No último domingo, grupos de torcidas antifascistas dos mais diversos times da Bahia, como o Bahia e o Fluminense de Feira, saíram às ruas, mesmo durante o período de isolamento social, para marcar de vez a entrada das torcidas como atores politicamente ativos no Brasil.

Algo corroborado por Bruno Tito, da Bahia Antifa, torcida criada em 2013 que conta com 160 membros e fez parte da liderança dos protestos com as outras organizadas do estado.

“Agora cabe a nós, torcedores, nos organizarmos para construir uma sociedade mais justa, pensando também no futebol e no que ele representa para a política”.

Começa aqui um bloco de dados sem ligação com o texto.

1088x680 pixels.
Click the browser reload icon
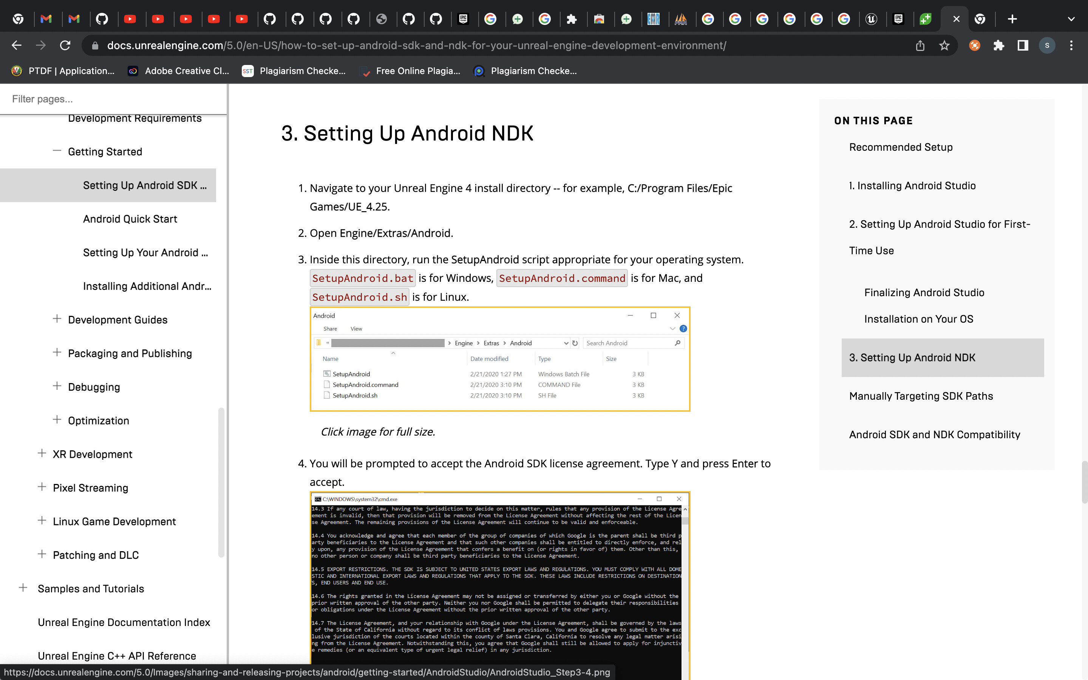65,45
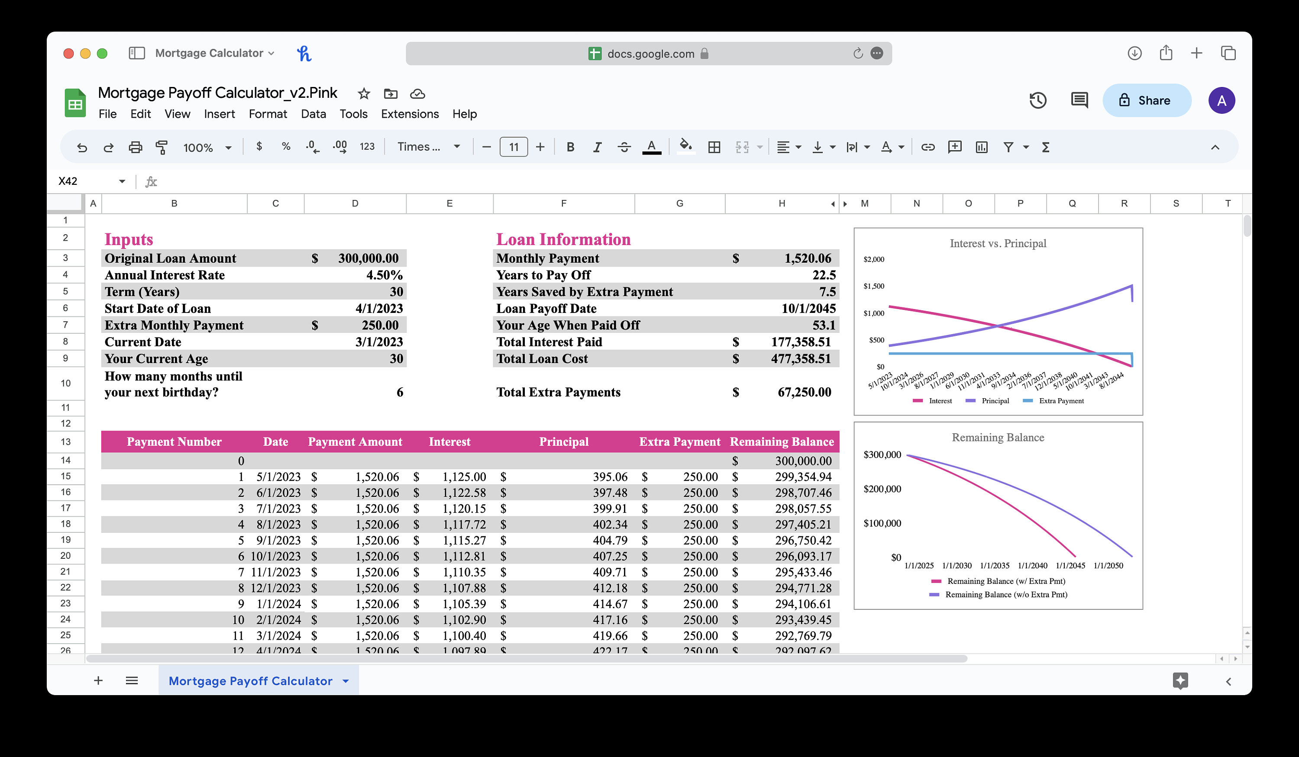Screen dimensions: 1299x757
Task: Toggle italic formatting
Action: (597, 147)
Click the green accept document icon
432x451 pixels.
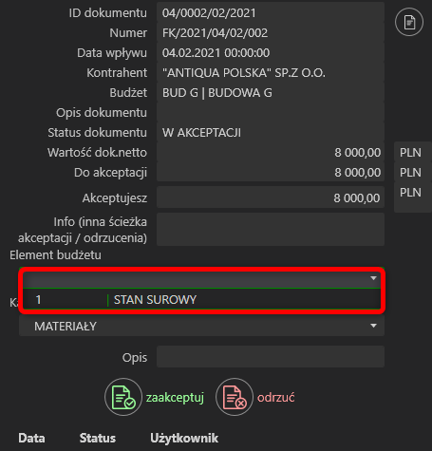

Apesar da pandemia, o grupo optou por convocar e manter os atos. De acordo com ele, uma “dura escolha dado o cenário atual”. O posicionamento foi abraçado pela maioria das torcidas antifas brasileiras, mas algumas optaram por não sair em meio à pandemia, ainda que concordassem e apoiassem as manifestações.

É o caso da Brigada Marighella, grupo de torcedores do Vitória surgido em 2013. A homenagem ao político não foi à toa: teve um papel na fundação do grupo, como conta Diego Rêgo, representante da torcida. “Depois que vimos que Marighella foi torcedor do Vitória, resolvemos nos unir”, lembra.

Hoje a torcida conta com 150 membros. Eles partem para a defesa de pautas não só antifascistas, mas também anticapitalistas, tal qual expresso no manifesto da brigada.

“Somos um grupo que se orienta contra as opressões sofridas dentro e fora dos campos de futebol”, afirma Diego.

Para ele, o crescente papel político das torcidas é uma das consequências do conturbado contexto social vivido no país nos últimos anos.

“Não há meio-termo neste momento. Há um debate maior da política nos últimos anos. É algo que enxergamos com bons olhos, isso tende a fazer com que as torcidas tenham posicionamentos mais consistentes”, afirma.

Já para Tito, o envolvimento das organizadas com a política, embora já existissem grupos há mais tempo, explodiu mesmo desde 2018, com a crise institucional na qual o Brasil está mergulhado. “As antifas se colocaram como resposta ao autoritarismo, retiradas de direitos e também por pautas específicas do futebol”, diz Tito.